As fuzzy as it is on the boundaries, and as awkward as the categories are, race is real.
It ain't worth getting up in arms about, but all the same it's real. What amuses me to no end is that folks bothered to get all worked up about a xangan saying she wasn't going to date white men anymore. When she herself admits (if I understand you right) that she might well end up dating a decent person once she got to know him even if he happened to be white.
I'm racist, by the way. Against Japanese, Turks, and the French. Get along well enough with specific people of those backgrounds, but find their cultures depraved and deplorable and don't mind saying so. But so what.
We need to recognize our prejudices and be equipped to move beyond them. But we don't need to get rid of our prejudices.
Wow, I must have missed all the racial talk in my absence from Xanga.
I think generalizations are certainly generalizations because of some truth behind them, but it's stupid and snobby to automaticly assume a person will act a certain way because of his belonging to a certain group.
My friend B. is a Jew, and it took me years before I knew that officially. Then it hit me on day, a couple of months ago. He really did fill all the Jewish stereotypes. I told him about my revelation and we both laughed about it. Far from being disgusted and justified in stereotyping, I was actually quite tickled and happy to see that there is some validity in the idea of people having certain traits that come from a common background.
Once my hard-headed professor got annoyed because I told him he was a liberal. He said, "How would you like it if I called you a close-minded Catholic?" To which I laughed, and replied, "I would say you are right. Amen!"
I guess I'm trying to say that while I'm not opposed to seeing certain people depicted a certain way because it is true, I don't think that we should make these depictions so iron-clad as to be unable to embrace individuality and the possibility for variety which makes life on this planet so suspenseful and adventurous.
Excellent. *recommends.*
I'm speaking to you as an individual when I say that this post is very intellgent, insightful, and that I have nothing to add.
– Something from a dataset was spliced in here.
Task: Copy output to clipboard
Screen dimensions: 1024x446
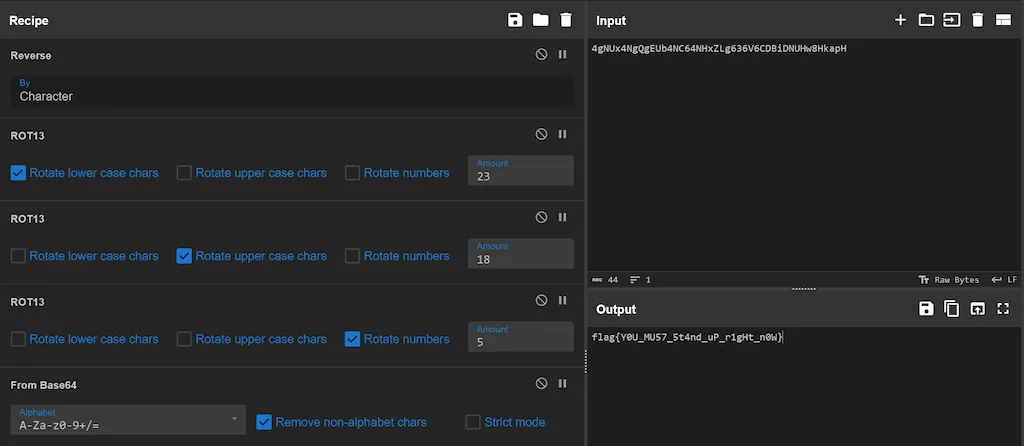Action: tap(952, 309)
I'm a Texan, a southerner, a redhead, a woman, Irish, Dutch, and Cherokee. You want oppression? stereotypes? Pick one. We've all had it at one time or another - some are good, some bad, depends on who ya ask.
Great post.
Again, thank you for your post. It was the best one I have read in a long time on Xanga.
@buddha_gazelle - why are japanese depraved and deplorable?
Nice end to the discussion. Now, we can get back to good ol' fashioned sexism! haha (Okay. It was a cheap joke.)
In all seriousness, I very much enjoyed this. This seems to be the summer for Xanga trends. I have only been on a few years, but this summer everyone seems to be inspired by one another...or perhaps I am just reading more people. Either way...
Think on, and write on, Chris. You inspire me to be smarter. ;)
@ChrisRusso -
I wasn't gonna say nothin'! Not a thingy-dingy.@buddha_gazelle -
btw, collectively held prejudice IS oppression. I've explained it elsewhere, and don't feel like I should do it here. I'll spare our host.